Saturday, November 2, 2013

zipcracker

zipcracker is an application that can find zip-file password using brute force or dictionary attack method.


Source code is available at https://bitbucket.org/mijo_gracanin/zipcracker

Inspiration for doing this app I found in book Violent Python by TJ O'Connor. Example in the book shoved me how easy it is to crack zip-file, using dictionary attack, thanks to zipfile library. Basically, method looks like this:
 from zipfile import ZipFile, zlib  
 z = ZipFile(file)  
 d = open(dictionary)  
 for line in d.readlines():  
   password = line.strip('\n')  
   try:  
     z.extractall(path='', pwd=password)  
     print(password)  
   except zlib.error:  
     pass  

I upgraded the example code from the book with GUI and brute force method. Brute force is easily implemented with itertools library, which contains permutations function. For GUI I used tkinter library, which mostly comes included with Python.
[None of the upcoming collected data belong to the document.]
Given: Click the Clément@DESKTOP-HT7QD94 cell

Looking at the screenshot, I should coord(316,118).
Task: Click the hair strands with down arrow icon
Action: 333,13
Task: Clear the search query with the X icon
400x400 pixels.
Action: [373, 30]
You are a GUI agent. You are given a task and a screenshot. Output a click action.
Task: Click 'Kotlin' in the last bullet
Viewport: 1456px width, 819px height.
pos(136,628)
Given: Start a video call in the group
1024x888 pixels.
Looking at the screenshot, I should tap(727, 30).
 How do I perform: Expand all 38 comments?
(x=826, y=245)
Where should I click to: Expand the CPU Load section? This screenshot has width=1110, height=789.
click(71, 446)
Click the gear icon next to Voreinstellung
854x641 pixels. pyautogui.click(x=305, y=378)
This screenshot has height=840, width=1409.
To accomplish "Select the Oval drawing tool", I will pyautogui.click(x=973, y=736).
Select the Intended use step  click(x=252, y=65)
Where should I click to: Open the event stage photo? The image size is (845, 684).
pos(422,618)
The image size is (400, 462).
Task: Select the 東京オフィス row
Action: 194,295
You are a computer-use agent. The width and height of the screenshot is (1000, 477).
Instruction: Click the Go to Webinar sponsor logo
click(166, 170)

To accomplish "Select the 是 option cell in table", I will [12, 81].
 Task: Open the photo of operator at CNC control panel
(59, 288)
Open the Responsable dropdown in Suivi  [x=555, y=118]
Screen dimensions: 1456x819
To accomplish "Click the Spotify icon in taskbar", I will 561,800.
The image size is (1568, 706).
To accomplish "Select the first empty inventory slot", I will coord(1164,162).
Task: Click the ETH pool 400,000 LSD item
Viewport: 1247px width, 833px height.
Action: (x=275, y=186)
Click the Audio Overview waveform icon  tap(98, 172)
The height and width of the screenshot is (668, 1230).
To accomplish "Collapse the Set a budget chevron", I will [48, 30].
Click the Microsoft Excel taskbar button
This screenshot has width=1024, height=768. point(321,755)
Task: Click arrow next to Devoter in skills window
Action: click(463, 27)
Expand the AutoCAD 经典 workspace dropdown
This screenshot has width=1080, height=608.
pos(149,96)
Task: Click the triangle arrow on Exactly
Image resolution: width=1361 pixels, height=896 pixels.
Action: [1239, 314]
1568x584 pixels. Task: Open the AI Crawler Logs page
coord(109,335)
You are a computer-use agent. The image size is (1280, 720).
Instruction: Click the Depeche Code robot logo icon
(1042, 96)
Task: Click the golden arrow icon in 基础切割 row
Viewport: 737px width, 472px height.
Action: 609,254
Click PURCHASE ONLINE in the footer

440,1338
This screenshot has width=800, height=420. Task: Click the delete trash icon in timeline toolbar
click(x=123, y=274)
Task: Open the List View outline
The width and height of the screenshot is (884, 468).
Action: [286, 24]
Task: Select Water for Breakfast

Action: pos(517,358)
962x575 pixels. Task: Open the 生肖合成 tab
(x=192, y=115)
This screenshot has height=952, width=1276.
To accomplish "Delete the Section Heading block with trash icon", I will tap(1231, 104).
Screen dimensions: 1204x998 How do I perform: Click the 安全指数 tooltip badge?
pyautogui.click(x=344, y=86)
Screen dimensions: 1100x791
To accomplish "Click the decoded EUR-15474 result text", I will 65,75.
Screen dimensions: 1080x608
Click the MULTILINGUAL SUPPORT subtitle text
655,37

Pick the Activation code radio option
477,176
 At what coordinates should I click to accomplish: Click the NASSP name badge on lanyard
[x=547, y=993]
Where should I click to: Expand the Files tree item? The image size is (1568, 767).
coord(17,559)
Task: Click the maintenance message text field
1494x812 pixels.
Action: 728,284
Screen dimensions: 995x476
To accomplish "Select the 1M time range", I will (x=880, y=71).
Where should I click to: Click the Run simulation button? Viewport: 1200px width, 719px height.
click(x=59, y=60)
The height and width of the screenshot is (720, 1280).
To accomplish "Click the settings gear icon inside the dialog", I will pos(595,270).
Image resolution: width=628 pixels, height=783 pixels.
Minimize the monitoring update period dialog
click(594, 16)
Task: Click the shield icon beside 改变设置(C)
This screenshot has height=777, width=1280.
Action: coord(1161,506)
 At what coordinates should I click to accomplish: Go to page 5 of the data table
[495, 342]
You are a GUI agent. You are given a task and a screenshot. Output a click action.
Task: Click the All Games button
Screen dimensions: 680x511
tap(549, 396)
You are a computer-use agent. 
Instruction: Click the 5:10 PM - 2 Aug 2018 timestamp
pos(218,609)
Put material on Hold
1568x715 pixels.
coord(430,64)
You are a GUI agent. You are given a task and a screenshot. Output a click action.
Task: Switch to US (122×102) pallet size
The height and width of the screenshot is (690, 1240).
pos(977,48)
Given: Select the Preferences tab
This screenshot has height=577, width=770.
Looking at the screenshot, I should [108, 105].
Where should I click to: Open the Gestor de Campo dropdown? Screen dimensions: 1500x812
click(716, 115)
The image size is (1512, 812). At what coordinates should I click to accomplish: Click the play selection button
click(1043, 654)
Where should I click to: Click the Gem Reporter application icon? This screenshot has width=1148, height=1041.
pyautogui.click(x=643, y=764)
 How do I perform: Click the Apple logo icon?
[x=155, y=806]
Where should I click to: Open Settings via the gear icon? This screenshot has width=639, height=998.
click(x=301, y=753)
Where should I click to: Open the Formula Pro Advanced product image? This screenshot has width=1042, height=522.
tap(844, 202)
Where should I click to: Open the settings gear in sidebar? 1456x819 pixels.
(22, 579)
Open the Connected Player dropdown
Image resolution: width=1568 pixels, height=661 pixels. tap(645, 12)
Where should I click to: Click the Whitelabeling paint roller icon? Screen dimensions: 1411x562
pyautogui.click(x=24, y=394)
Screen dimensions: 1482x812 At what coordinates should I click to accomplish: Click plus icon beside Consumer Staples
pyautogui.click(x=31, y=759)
I found tkinter good enough for simple applications, but some tasks, like restricting Entry widget to only accepts numbers, can be surprisingly difficult and requires, to quote a poster from StackOverflow, Voodoo code.

Of course Python may not be the best choice for this kind of task, because of speed. TJ O'Connor tried to speed up things a bit by using multithreading, but according to Mark Summerfield's book: Python in Practice, multithreading can even decrease performance because of GIL (Global Interpreter Lock) and he advises writing  code in Cython and using multiprocessing module. It would be interesting to see comparison between this approaches.
Other desirable improvements would be adding support for additional file types like rar and 7z. There is a rarfile library with similar interface like zipfile library available on PyPI, and for 7z there is a pylzma library also on PyPI.